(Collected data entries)
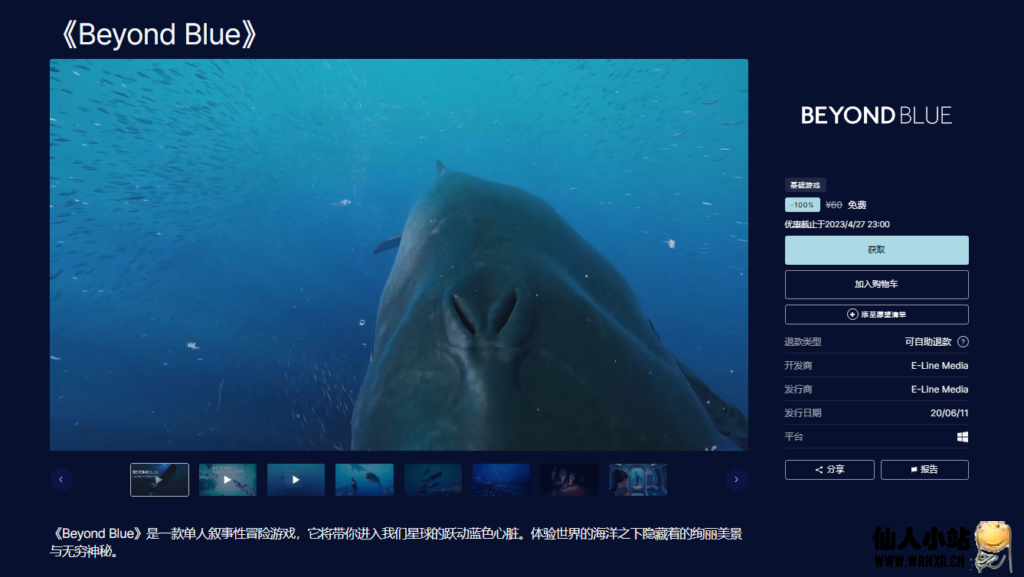Select the fifth carousel screenshot thumbnail
The height and width of the screenshot is (577, 1024).
click(433, 480)
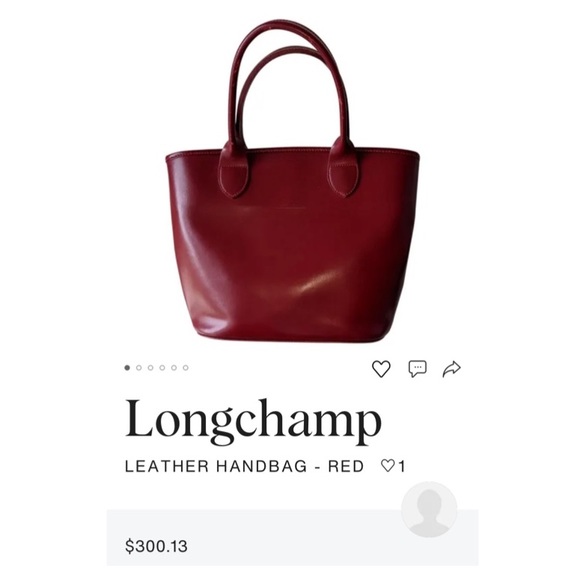580x580 pixels.
Task: Tap the small heart beside the like count
Action: (x=388, y=466)
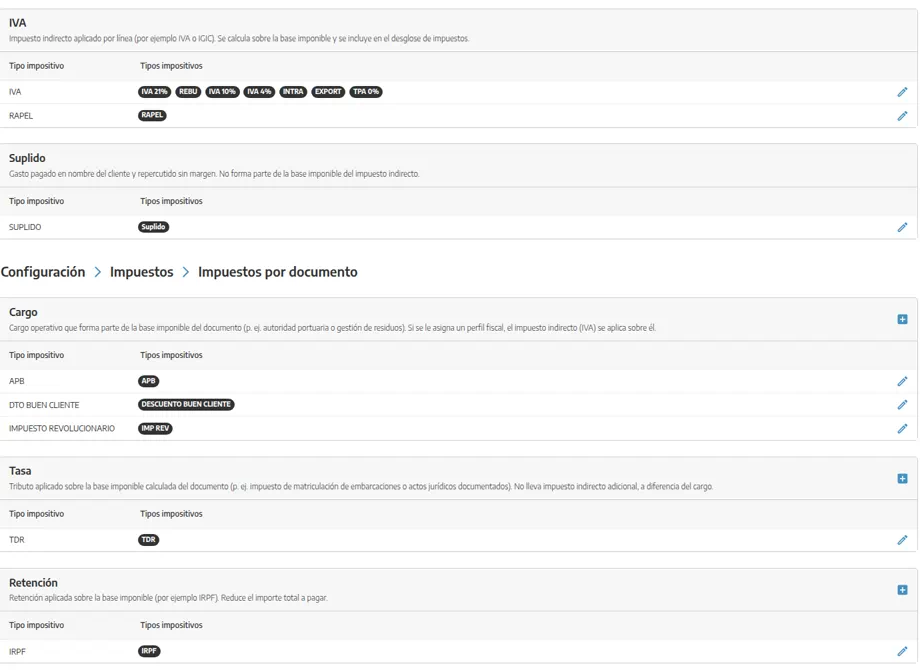Edit the IMPUESTO REVOLUCIONARIO row
The height and width of the screenshot is (670, 920).
[902, 429]
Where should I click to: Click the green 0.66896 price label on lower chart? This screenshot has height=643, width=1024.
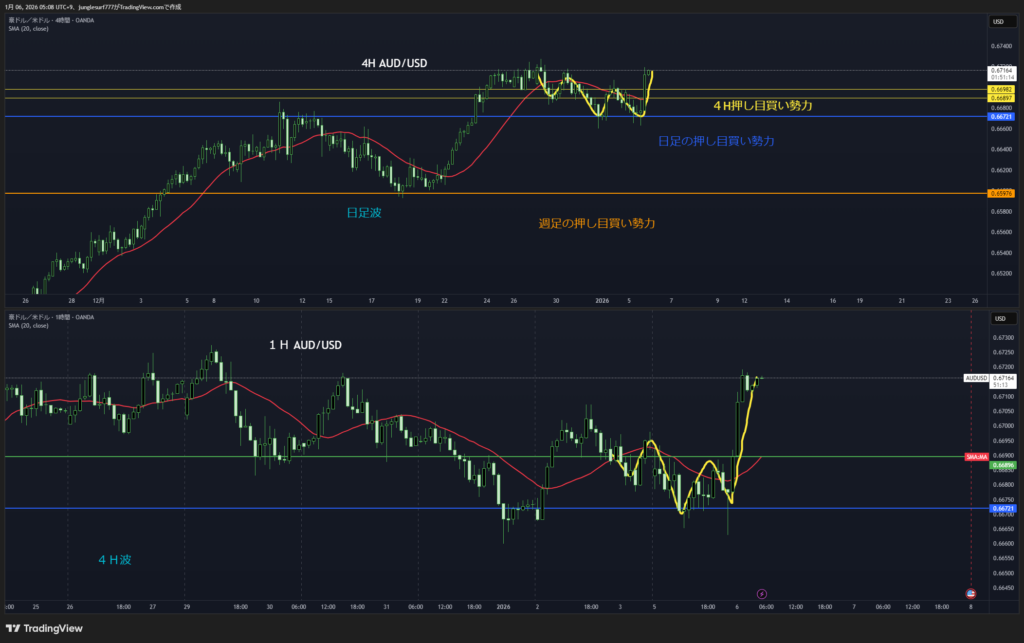click(x=1002, y=465)
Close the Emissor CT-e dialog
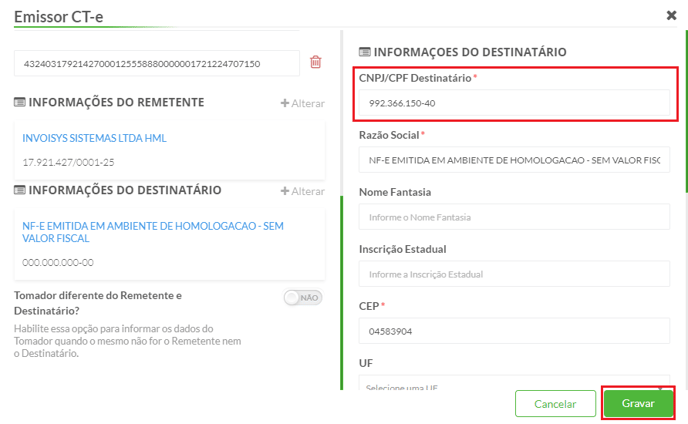 (671, 16)
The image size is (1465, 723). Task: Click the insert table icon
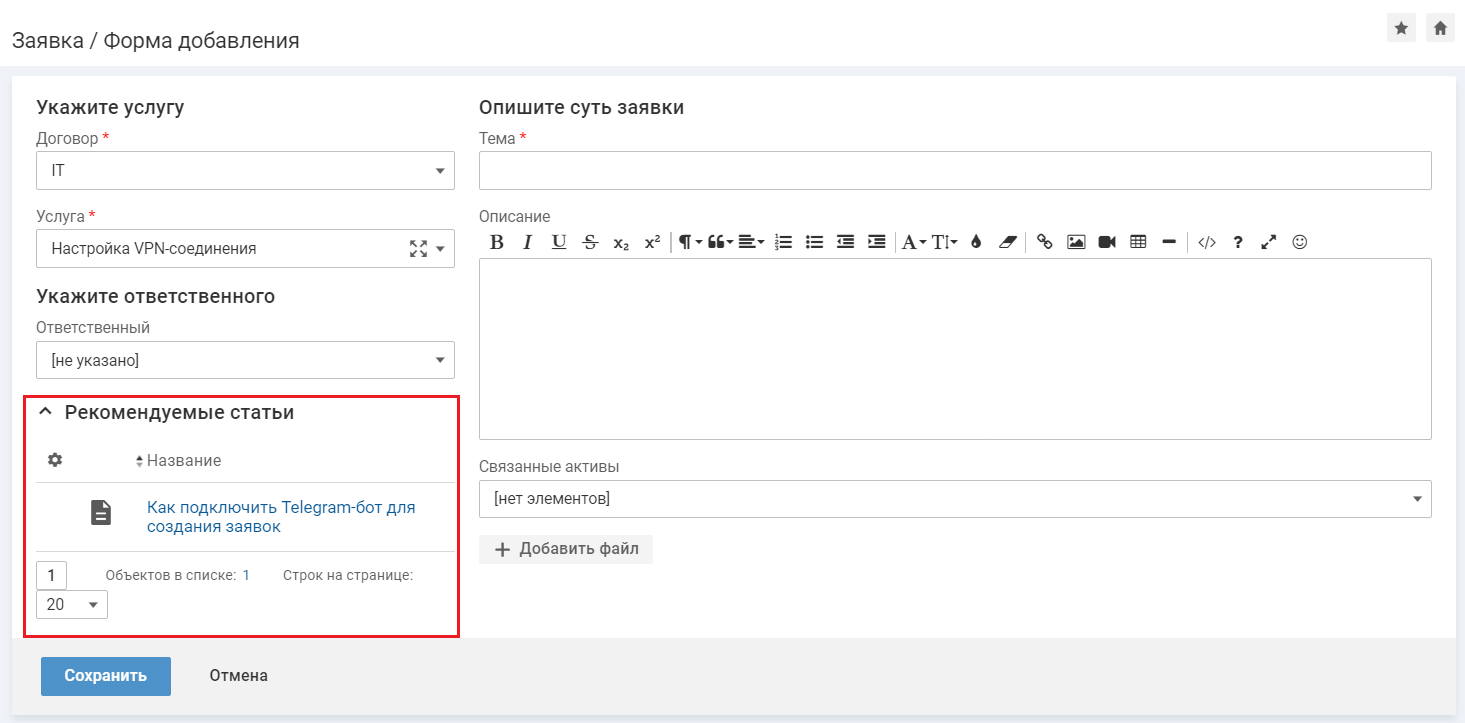[1138, 242]
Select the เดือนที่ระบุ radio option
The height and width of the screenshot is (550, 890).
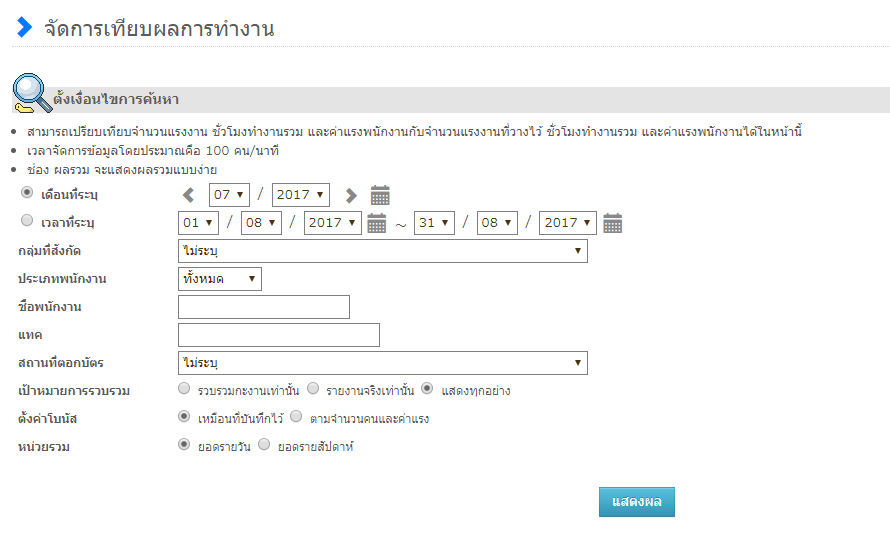(27, 193)
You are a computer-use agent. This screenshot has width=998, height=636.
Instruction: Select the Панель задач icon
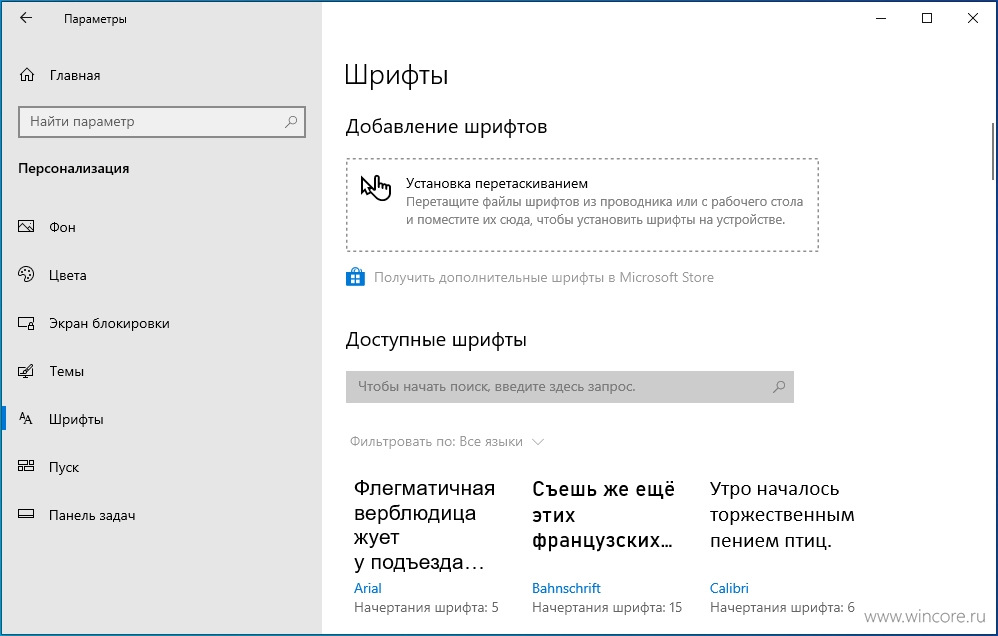point(26,514)
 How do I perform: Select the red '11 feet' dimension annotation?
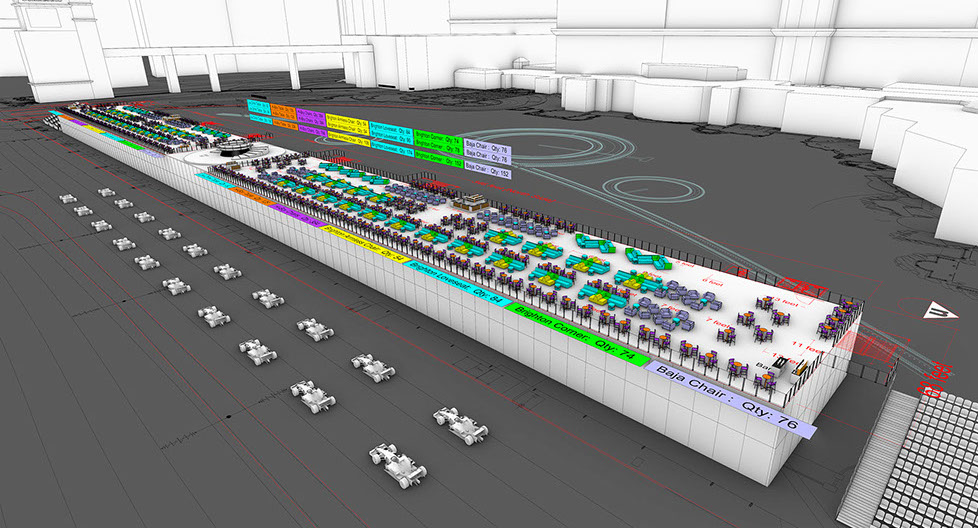(802, 346)
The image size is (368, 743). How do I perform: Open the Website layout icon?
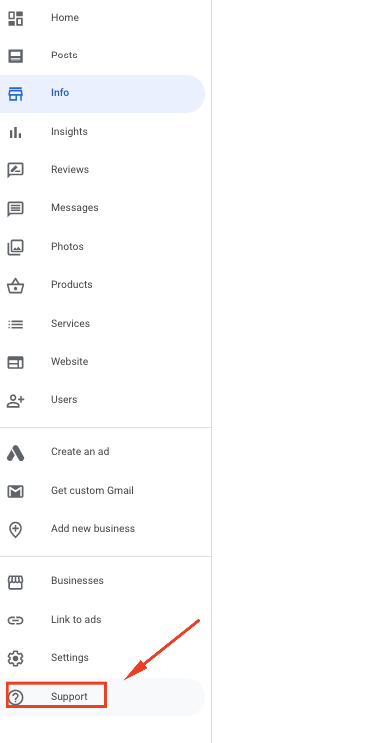(x=15, y=362)
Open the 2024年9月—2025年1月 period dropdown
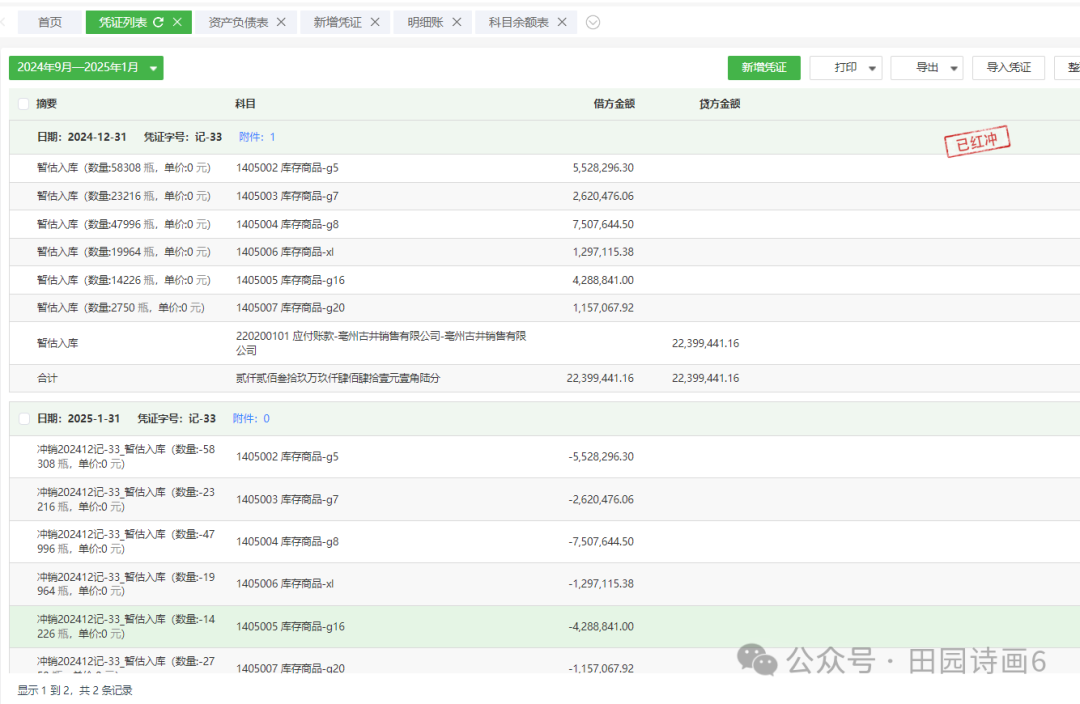The width and height of the screenshot is (1080, 704). 86,68
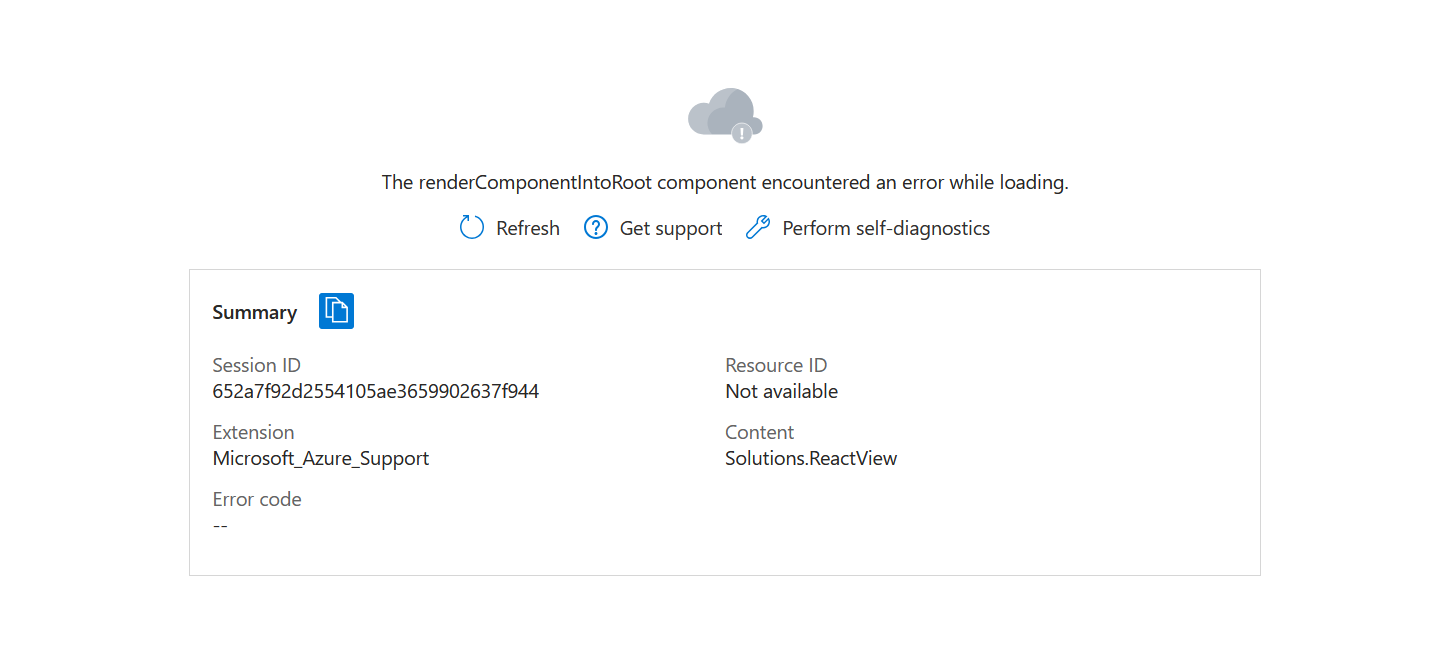Click the circular Refresh arrow icon
The width and height of the screenshot is (1436, 657).
click(472, 228)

** What to work on **
Your answer must be the lines from the one containing "Where should I" through the last line of the records, copied exactly, with no pictures.

** Result of this task **
Where should I click to: Click the green 0.66896 price label on lower chart? This screenshot has height=643, width=1024.
click(x=1002, y=465)
Close the Emissor CT-e dialog
 (671, 16)
The image size is (1465, 723). Task: Click the insert table icon
[1138, 242]
Select the เดือนที่ระบุ radio option
The height and width of the screenshot is (550, 890).
(27, 193)
You are a computer-use agent. This screenshot has width=998, height=636.
Instruction: Select the Панель задач icon
point(26,514)
 How do I perform: Select the red '11 feet' dimension annotation?
(802, 346)
The image size is (368, 743). How do I perform: Open the Website layout icon?
(x=15, y=362)
Open the 2024年9月—2025年1月 period dropdown
The width and height of the screenshot is (1080, 704). 86,68
Click the circular Refresh arrow icon
The width and height of the screenshot is (1436, 657).
click(472, 228)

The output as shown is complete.